Sunday, 5 October 2008

It was extraordinary. I reached from my coracle to take the rusting handle of a white suitcase as it drifted by. It was heavy with water and I had to pull hard to wrest it from its aimless journey. It wasn’t that large and I sat with it on my lap for some time, staring into the dark waters wondering what this could mean. I could hear the song of curlews and realised that dawn must be breaking; I was so cold and alone. Yet here, on my knees, was the possibility of a connection to someone else. A thread. A rope. A lifeline.

But why had it come to me? Should I open it? Tentatively I slid back the two clasps that had held it together as it crossed the seas; the sudden snapping sound jolting me into the present moment. Inside were the stories of a woman. Her loves, her fears, the things she had lost.

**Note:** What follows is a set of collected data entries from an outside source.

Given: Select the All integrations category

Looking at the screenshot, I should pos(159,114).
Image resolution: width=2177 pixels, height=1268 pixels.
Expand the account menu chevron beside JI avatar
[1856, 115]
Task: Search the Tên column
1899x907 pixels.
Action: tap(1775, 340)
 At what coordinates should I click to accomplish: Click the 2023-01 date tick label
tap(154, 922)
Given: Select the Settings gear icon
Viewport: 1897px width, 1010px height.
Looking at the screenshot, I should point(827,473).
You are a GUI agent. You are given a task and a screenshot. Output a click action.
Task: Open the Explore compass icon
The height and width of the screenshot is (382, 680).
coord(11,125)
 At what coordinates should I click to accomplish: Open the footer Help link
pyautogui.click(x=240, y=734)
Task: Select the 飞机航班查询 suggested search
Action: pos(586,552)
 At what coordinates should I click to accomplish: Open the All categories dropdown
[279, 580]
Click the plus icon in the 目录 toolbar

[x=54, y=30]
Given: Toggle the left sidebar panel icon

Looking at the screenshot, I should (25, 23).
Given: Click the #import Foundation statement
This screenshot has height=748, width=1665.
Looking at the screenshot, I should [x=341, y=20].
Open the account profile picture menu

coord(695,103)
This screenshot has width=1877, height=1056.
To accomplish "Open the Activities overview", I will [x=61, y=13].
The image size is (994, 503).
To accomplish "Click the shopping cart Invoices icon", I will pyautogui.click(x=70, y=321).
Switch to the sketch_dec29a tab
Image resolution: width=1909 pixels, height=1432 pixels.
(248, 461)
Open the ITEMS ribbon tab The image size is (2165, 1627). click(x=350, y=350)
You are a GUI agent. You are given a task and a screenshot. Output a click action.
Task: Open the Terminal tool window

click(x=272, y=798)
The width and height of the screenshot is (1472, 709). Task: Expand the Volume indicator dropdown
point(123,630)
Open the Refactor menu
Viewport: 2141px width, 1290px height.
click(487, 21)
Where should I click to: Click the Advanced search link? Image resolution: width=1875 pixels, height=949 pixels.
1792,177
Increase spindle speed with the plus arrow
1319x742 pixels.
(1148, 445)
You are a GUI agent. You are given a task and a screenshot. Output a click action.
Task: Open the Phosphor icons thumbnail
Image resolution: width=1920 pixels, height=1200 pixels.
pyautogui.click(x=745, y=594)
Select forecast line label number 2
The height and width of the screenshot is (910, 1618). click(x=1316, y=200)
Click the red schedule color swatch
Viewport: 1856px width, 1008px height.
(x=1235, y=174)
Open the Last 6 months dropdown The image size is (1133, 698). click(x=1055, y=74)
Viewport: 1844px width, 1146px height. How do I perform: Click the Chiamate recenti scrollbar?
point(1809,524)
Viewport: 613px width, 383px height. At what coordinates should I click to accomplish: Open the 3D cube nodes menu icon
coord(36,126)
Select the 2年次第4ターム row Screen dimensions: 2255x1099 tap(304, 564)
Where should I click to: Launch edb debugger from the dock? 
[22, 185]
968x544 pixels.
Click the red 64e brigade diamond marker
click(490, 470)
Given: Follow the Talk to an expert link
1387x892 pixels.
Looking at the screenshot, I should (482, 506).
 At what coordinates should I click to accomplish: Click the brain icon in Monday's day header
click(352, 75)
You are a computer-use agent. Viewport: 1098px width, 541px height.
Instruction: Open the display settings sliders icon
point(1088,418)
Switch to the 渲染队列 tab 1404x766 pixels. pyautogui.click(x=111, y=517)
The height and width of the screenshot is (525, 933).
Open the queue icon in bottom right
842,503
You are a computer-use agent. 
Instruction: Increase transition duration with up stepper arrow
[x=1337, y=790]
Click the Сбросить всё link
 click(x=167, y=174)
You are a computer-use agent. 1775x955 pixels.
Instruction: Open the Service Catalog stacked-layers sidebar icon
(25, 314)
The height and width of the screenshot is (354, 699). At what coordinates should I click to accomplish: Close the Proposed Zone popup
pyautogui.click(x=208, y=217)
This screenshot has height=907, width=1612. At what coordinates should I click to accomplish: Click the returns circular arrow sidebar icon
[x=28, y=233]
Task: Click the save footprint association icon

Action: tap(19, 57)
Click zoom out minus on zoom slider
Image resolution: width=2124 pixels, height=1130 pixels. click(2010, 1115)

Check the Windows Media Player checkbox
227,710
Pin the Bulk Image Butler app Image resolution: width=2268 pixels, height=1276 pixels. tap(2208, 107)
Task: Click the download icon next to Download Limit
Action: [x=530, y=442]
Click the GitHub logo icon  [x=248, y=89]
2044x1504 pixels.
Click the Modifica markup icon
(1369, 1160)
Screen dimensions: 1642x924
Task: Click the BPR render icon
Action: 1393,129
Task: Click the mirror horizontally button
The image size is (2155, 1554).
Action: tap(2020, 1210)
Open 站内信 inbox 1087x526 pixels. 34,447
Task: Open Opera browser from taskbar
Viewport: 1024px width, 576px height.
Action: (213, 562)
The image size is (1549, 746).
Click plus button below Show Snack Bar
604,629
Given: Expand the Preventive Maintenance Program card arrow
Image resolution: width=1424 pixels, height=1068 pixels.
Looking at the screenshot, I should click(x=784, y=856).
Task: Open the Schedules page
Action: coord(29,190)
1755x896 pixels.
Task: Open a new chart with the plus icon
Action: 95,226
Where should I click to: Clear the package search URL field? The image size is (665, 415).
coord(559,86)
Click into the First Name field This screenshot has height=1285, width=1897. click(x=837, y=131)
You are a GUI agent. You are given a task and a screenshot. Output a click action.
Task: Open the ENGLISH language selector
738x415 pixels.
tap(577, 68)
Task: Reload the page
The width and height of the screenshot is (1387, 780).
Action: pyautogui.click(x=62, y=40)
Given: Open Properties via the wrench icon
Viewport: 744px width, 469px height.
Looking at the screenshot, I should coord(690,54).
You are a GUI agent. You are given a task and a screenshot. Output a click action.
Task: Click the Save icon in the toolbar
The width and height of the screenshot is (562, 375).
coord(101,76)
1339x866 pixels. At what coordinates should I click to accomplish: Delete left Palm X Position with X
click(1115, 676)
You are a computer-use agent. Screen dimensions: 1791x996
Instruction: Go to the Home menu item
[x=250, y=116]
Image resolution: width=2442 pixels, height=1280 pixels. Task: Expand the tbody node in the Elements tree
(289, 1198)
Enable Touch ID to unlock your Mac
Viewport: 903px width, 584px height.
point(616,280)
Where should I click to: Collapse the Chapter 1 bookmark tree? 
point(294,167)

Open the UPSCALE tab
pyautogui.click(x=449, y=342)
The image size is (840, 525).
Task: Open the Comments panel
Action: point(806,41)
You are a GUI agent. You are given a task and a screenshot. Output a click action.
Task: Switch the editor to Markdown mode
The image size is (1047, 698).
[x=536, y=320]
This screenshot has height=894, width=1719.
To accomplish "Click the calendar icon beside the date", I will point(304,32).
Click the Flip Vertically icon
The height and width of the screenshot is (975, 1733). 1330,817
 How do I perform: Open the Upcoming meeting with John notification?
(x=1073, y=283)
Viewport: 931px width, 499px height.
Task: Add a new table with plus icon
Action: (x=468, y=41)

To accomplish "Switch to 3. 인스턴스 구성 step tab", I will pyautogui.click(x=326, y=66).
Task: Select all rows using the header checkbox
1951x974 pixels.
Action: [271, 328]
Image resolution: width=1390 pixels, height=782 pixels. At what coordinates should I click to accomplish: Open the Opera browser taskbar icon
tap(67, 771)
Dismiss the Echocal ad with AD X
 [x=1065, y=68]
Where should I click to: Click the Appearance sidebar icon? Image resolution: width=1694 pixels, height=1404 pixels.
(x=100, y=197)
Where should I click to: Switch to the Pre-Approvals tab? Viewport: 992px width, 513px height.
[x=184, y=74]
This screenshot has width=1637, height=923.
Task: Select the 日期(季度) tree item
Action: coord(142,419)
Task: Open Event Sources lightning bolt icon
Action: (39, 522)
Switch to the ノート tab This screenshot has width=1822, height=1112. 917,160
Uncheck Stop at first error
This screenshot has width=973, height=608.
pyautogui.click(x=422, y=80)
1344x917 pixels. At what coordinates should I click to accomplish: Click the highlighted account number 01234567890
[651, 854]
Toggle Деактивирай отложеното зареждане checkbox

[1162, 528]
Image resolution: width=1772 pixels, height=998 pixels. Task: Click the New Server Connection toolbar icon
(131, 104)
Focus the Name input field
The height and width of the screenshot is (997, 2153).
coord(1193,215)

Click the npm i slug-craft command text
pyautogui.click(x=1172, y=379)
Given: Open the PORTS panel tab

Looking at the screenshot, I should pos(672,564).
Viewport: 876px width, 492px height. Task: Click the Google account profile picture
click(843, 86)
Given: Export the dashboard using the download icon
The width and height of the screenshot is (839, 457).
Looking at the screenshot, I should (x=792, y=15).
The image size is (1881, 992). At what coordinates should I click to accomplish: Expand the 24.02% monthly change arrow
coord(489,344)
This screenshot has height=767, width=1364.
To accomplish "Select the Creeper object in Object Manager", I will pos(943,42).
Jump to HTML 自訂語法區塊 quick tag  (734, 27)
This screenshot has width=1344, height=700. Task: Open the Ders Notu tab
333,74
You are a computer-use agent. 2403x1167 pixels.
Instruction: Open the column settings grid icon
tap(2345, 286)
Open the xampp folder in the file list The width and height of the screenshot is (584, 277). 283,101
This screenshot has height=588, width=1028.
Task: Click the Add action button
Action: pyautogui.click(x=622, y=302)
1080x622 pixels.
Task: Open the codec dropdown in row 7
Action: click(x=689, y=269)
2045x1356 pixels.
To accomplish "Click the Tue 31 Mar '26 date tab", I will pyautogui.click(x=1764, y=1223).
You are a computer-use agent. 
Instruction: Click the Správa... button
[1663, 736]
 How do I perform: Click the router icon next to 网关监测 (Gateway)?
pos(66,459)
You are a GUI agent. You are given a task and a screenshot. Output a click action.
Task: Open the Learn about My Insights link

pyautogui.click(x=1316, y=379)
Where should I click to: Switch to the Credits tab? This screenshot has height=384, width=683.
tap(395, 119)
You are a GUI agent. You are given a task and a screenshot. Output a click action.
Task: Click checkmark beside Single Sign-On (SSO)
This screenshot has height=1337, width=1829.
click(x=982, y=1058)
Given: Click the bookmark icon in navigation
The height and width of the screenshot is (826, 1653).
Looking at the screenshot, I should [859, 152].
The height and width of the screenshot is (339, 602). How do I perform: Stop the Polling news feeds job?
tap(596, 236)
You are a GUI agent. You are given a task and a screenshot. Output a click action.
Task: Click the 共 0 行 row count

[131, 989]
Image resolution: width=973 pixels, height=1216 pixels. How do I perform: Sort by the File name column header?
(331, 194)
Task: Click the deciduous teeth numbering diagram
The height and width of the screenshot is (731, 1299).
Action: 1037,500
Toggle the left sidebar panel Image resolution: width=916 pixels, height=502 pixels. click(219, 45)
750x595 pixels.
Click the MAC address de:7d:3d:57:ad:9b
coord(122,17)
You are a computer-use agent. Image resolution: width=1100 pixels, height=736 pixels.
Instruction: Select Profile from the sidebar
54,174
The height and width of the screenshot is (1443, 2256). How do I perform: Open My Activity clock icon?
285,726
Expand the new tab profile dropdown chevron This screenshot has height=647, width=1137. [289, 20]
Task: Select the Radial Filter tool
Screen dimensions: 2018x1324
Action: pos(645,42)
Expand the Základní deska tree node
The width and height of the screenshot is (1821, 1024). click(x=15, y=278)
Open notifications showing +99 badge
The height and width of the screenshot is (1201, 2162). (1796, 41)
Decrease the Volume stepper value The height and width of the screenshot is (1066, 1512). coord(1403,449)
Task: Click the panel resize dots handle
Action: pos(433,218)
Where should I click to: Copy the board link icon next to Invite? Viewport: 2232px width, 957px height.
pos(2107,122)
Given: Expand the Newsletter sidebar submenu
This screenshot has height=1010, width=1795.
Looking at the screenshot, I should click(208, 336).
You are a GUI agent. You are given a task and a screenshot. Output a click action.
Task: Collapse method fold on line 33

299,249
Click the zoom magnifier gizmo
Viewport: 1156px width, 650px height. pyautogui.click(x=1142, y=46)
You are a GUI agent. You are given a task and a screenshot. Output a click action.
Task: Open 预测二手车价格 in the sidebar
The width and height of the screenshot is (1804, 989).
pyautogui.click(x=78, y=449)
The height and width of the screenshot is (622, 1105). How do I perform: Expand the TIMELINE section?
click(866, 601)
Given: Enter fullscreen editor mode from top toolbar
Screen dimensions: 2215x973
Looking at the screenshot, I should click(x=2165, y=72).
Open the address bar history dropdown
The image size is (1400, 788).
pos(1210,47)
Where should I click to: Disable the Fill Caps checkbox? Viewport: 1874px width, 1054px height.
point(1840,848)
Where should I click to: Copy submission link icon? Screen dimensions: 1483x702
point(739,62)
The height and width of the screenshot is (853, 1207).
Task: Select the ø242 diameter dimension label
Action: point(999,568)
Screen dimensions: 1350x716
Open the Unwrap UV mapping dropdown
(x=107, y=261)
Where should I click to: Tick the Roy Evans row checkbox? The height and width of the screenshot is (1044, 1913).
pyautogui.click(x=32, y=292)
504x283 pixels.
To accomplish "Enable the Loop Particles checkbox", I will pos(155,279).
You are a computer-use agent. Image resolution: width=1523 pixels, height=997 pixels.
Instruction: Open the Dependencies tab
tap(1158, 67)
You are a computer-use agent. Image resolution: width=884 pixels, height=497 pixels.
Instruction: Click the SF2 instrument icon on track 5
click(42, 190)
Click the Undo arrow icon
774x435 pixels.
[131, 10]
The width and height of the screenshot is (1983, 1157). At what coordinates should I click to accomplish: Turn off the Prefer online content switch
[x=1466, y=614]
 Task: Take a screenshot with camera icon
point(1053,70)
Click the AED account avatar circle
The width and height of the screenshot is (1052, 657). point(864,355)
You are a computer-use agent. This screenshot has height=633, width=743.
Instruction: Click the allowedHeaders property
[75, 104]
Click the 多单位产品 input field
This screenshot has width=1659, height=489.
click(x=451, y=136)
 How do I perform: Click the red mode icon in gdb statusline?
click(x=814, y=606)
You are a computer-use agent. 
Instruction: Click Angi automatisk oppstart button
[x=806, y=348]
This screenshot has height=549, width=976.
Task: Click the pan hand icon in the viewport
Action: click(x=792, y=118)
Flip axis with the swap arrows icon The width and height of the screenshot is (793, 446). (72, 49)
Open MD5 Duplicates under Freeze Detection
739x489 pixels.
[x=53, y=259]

Her Bewilderment. I was unpacking her former lives and as I touched and smelled her past I sensed how she had been betrayed. In this battered suitcase her time had stood still. I furled the stories back up and lay them side by side, as they had come to me, nestling together like ducks under a mother’s wing.

My eyes are heavy and I pull a thick blanket round my cold shoulders, rising and falling on the waves, drifting who knows where. As I drift I think of you and your stories and I plan another letter to you, which I will set sail to you soon. Hold on tightly to the deepest roots my love, and you will not drown.